KURIER: Sie sagen, das Leben soll einfach sein. Für viele ist es aber nicht einfach.
Peter Spatt: Ich will Fragen, die das Leben an jeden Menschen heranträgt, so verständlich machen, dass jeder Mensch Antwort finden kann. Es gibt in der Menschwerdung drei Wirkgrößen. Das sind die Biologie, die Sozialisation und die Kraft der eigenen Verwirklichung. Es geht darum, sich für die dritte Wirkgröße, für die Kraft der eigenen Verwirklichung begeistern zu lassen. Auch wenn das Leben schwierige Dinge bereithält, so gibt es in jedem eine Kraft, die danach drängt, so zu sein, wie er ist. Sie wird von mir als Grundpotenzial bezeichnet. Diese Kraft, die in jedem Lebewesen vorhanden ist, drängt nach Wachstum. Sonst gibt es kein Leben, denn Leben drängt nach der Lösung von Lebensproblemen.
Der Mensch soll also auf seine Lebenskraft vertrauen, damit er die Probleme lösen kann.
Diese Kraft ist hier und sie ist unerschöpflich. Es geht nur darum, sich für sie zu begeistern. Man soll die Kraft nicht in die Sozialisation setzen wie zum Beispiel in die Psychoanalyse, um die eigene Lebensgeschichte bis ins letzte Detail zu analysieren. Man soll auch nicht auf die Biologie setzen und zum Beispiel dieses oder jenes Medikament nehmen.
Stattdessen soll man überlegen, was Meines ist, was ich brauche, um Ich sein zu können, um gesund sein zu können. Es geht um die Lebenskraft. Es geht nicht darum etwas Neues zu erfinden. Ich bin praktischer Seelenarzt.
In welchem Zusammenhang steht die Seele mit der Lebenskraft?
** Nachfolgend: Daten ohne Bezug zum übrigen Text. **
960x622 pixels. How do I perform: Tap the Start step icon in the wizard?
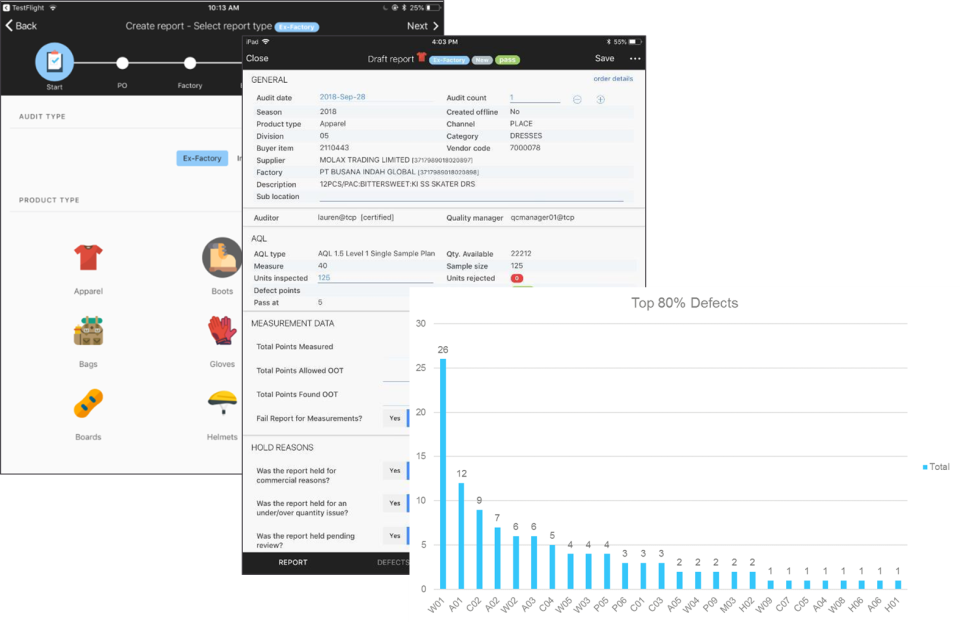pos(54,63)
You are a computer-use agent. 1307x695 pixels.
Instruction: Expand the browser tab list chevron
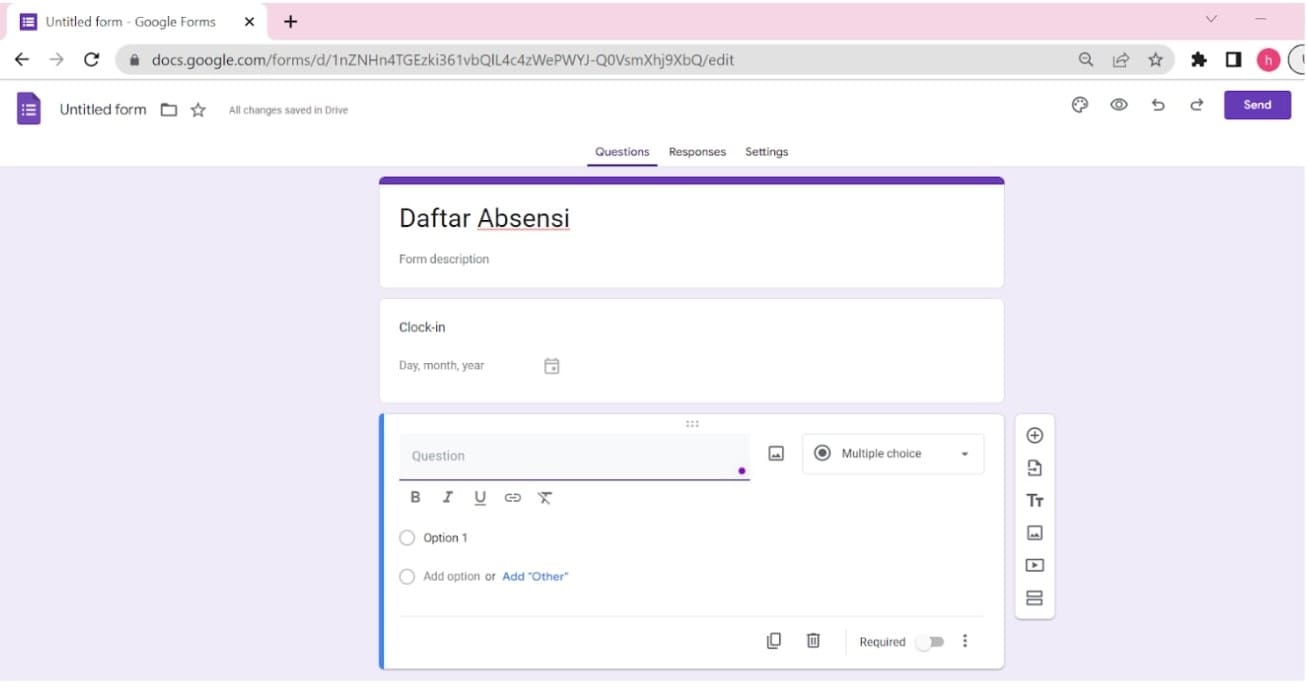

Hier besteht ein direkter Zusammenhang. Bleibt ein Mensch offen für die Fragen des Lebens, geht es in Richtung Wachstum. Verschließt er sich, verpanzert er, dann wird Wachstum nicht mehr möglich und es gibt auch keien Persönlichkeitsentwicklung. Zwischen der Lebenskraft und der Psyche, sprich der Seele, gibt es eine direkte Verbindung, einen Dialog. Die Menschwerdung hört nie auf. Genauso wie wir Kindern eine Entwicklung gewähren, genauso müssen wir auch den Erwachsenen eine Entwicklung zugestehen. Menschen sind Mehrstufenwesen und wir können uns ständig entwickeln. Die Kunst besteht darin, dafür offen zu bleiben.
Ist diese Lebenskraft für Gläubige Gott?
Alle Zivilisationsprodukte oder auch Religionen können Hilfestellungen auf dem Weg der Entwicklung sein. Wenn ein Kind in einer christlichen Familie aufgezogen wird, lernt es den Begriff des Glaubens. Es kann an Menschen glauben oder auch an Jesus. Diese Denkstruktur führt dazu, dass der Mensch sagt, wenn ich an Jesus glaube kann, kann ich auch an mich und an andere Menschen glauben. Das ist die psychologische Wurzel des Wertes einer Religion. Glauben können ist eine zentrale Fähigkeit des Menschseins. Menschsein definiert sich durch die Entwicklung innerer Bilder, die dann durch das tägliche Tun wirklich werden. Mir ist es wichtig, einfache Werkzeuge an die Hand zu geben, um im irdischen Leben auszukommen. Dazu braucht man keine übersinnliche Fähigkeiten. Für mich ist nicht die Frage entscheidend, gibt es einen Gott oder gibt es keinen, sondern es geht um den gemeinsamen Nenner. Jeder Mensch sollte notfalls selbst eine heilige Schrift schreiben können.